-- Directions for this task --
Repeat the entries below verbatim, everything from the line containing "The width and height of the screenshot is (1920, 654)." down to the line containing "Action: 721,117", with both of those lines included.
** begin Data supplied **
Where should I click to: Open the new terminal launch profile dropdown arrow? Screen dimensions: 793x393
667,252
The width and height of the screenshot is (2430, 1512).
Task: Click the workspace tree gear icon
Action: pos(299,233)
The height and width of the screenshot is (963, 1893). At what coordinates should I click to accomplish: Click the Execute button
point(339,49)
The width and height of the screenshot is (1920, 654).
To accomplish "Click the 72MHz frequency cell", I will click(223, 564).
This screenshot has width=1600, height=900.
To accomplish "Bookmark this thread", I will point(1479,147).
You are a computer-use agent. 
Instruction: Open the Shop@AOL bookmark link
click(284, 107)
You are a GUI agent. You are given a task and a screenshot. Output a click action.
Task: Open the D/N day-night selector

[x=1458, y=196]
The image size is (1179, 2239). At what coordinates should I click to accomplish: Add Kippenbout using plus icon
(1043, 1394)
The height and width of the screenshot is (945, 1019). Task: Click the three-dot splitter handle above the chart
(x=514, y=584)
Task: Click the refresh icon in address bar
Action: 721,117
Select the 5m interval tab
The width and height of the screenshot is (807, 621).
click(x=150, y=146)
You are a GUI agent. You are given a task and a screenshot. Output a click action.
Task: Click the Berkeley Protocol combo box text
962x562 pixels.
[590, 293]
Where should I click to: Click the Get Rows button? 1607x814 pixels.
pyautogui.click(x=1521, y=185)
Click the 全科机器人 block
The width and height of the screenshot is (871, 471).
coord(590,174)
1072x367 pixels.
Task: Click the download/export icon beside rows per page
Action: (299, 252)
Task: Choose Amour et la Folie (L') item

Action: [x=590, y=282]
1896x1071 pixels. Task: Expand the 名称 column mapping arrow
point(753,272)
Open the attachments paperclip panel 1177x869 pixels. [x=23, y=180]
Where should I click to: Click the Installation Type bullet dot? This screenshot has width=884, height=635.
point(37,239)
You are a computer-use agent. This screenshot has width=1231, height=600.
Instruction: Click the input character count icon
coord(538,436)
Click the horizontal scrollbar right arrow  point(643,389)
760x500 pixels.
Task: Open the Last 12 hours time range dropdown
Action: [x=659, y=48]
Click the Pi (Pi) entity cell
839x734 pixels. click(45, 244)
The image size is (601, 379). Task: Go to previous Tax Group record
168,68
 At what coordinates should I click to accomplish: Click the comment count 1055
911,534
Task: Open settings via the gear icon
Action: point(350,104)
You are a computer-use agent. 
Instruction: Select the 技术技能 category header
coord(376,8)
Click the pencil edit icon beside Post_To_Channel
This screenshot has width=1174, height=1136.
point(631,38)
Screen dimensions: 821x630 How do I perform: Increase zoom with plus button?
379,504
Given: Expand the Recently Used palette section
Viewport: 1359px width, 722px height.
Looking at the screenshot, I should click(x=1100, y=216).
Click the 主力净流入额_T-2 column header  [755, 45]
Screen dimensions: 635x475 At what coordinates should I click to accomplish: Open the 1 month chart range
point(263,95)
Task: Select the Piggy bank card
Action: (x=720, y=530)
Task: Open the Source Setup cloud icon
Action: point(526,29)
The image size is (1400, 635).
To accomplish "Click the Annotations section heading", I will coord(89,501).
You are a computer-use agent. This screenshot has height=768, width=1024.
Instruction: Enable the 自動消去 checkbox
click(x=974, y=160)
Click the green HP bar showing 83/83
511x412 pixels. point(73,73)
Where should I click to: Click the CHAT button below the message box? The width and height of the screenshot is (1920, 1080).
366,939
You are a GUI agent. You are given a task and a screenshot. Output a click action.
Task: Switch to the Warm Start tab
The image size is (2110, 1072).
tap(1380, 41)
** end Data supplied **
-- Output for this exercise --
The width and height of the screenshot is (1920, 654).
To accomplish "Click the 72MHz frequency cell", I will click(223, 564).
This screenshot has width=1600, height=900.
To accomplish "Bookmark this thread", I will point(1479,147).
You are a computer-use agent. 
Instruction: Open the Shop@AOL bookmark link
click(284, 107)
You are a GUI agent. You are given a task and a screenshot. Output a click action.
Task: Open the D/N day-night selector

[x=1458, y=196]
The image size is (1179, 2239). At what coordinates should I click to accomplish: Add Kippenbout using plus icon
(1043, 1394)
The height and width of the screenshot is (945, 1019). Task: Click the three-dot splitter handle above the chart
(x=514, y=584)
Task: Click the refresh icon in address bar
Action: 721,117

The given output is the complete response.